• BRIEF:
Format every line of the material below as a JSON list of strings, one string per line, omitting blank lines.

• ENTRIES SUPPLIED:
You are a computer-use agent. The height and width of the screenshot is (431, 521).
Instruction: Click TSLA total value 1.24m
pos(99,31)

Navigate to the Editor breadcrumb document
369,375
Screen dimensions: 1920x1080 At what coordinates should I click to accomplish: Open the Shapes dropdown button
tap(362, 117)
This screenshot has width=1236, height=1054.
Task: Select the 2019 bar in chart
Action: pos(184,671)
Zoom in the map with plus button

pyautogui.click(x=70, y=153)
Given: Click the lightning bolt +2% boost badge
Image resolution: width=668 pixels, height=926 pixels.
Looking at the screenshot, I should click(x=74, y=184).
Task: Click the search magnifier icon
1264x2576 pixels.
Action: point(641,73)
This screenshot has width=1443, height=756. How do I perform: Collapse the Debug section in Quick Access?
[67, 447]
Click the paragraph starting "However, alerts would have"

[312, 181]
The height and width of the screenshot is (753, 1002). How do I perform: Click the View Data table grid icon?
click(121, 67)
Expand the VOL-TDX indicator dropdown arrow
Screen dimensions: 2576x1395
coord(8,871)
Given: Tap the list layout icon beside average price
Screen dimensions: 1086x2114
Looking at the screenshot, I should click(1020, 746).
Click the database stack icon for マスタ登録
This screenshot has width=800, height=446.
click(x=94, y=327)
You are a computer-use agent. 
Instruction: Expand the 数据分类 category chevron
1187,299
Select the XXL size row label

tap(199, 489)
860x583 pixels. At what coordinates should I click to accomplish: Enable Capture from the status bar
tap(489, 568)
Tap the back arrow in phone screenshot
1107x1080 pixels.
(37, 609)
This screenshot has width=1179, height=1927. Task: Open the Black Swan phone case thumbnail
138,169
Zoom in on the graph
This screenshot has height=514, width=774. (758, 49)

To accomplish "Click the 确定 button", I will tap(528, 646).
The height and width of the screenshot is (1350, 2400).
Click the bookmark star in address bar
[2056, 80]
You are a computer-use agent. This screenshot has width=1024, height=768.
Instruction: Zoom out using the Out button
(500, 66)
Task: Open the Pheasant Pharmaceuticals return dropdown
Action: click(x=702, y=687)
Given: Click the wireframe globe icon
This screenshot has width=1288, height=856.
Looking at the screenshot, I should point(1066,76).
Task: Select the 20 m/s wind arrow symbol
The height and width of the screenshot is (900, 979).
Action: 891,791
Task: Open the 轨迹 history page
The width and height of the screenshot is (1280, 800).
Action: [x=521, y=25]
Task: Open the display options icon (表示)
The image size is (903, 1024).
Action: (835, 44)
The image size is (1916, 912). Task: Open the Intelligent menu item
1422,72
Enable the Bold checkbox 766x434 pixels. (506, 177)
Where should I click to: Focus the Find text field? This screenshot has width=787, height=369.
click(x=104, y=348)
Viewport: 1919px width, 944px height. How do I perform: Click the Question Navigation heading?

• ANSWER IN FULL:
[
  "You are a computer-use agent. The height and width of the screenshot is (431, 521).",
  "Instruction: Click TSLA total value 1.24m",
  "pos(99,31)",
  "Navigate to the Editor breadcrumb document",
  "369,375",
  "Screen dimensions: 1920x1080 At what coordinates should I click to accomplish: Open the Shapes dropdown button",
  "tap(362, 117)",
  "This screenshot has width=1236, height=1054.",
  "Task: Select the 2019 bar in chart",
  "Action: pos(184,671)",
  "Zoom in the map with plus button",
  "pyautogui.click(x=70, y=153)",
  "Given: Click the lightning bolt +2% boost badge",
  "Image resolution: width=668 pixels, height=926 pixels.",
  "Looking at the screenshot, I should click(x=74, y=184).",
  "Task: Click the search magnifier icon",
  "1264x2576 pixels.",
  "Action: point(641,73)",
  "This screenshot has width=1443, height=756. How do I perform: Collapse the Debug section in Quick Access?",
  "[67, 447]",
  "Click the paragraph starting \"However, alerts would have\"",
  "[312, 181]",
  "The height and width of the screenshot is (753, 1002). How do I perform: Click the View Data table grid icon?",
  "click(121, 67)",
  "Expand the VOL-TDX indicator dropdown arrow",
  "Screen dimensions: 2576x1395",
  "coord(8,871)",
  "Given: Tap the list layout icon beside average price",
  "Screen dimensions: 1086x2114",
  "Looking at the screenshot, I should click(1020, 746).",
  "Click the database stack icon for マスタ登録",
  "This screenshot has width=800, height=446.",
  "click(x=94, y=327)",
  "You are a computer-use agent. ",
  "Instruction: Expand the 数据分类 category chevron",
  "1187,299",
  "Select the XXL size row label",
  "tap(199, 489)",
  "860x583 pixels. At what coordinates should I click to accomplish: Enable Capture from the status bar",
  "tap(489, 568)",
  "Tap the back arrow in phone screenshot",
  "1107x1080 pixels.",
  "(37, 609)",
  "This screenshot has width=1179, height=1927. Task: Open the Black Swan phone case thumbnail",
  "138,169",
  "Zoom in on the graph",
  "This screenshot has height=514, width=774. (758, 49)",
  "To accomplish \"Click the 确定 button\", I will tap(528, 646).",
  "The height and width of the screenshot is (1350, 2400).",
  "Click the bookmark star in address bar",
  "[2056, 80]",
  "You are a computer-use agent. This screenshot has width=1024, height=768.",
  "Instruction: Zoom out using the Out button",
  "(500, 66)",
  "Task: Open the Pheasant Pharmaceuticals return dropdown",
  "Action: click(x=702, y=687)",
  "Given: Click the wireframe globe icon",
  "This screenshot has width=1288, height=856.",
  "Looking at the screenshot, I should point(1066,76).",
  "Task: Select the 20 m/s wind arrow symbol",
  "The height and width of the screenshot is (900, 979).",
  "Action: 891,791",
  "Task: Open the 轨迹 history page",
  "The width and height of the screenshot is (1280, 800).",
  "Action: [x=521, y=25]",
  "Task: Open the display options icon (表示)",
  "The image size is (903, 1024).",
  "Action: (835, 44)",
  "The image size is (1916, 912). Task: Open the Intelligent menu item",
  "1422,72",
  "Enable the Bold checkbox 766x434 pixels. (506, 177)",
  "Where should I click to: Focus the Find text field? This screenshot has width=787, height=369.",
  "click(x=104, y=348)",
  "Viewport: 1919px width, 944px height. How do I perform: Click the Question Navigation heading?"
]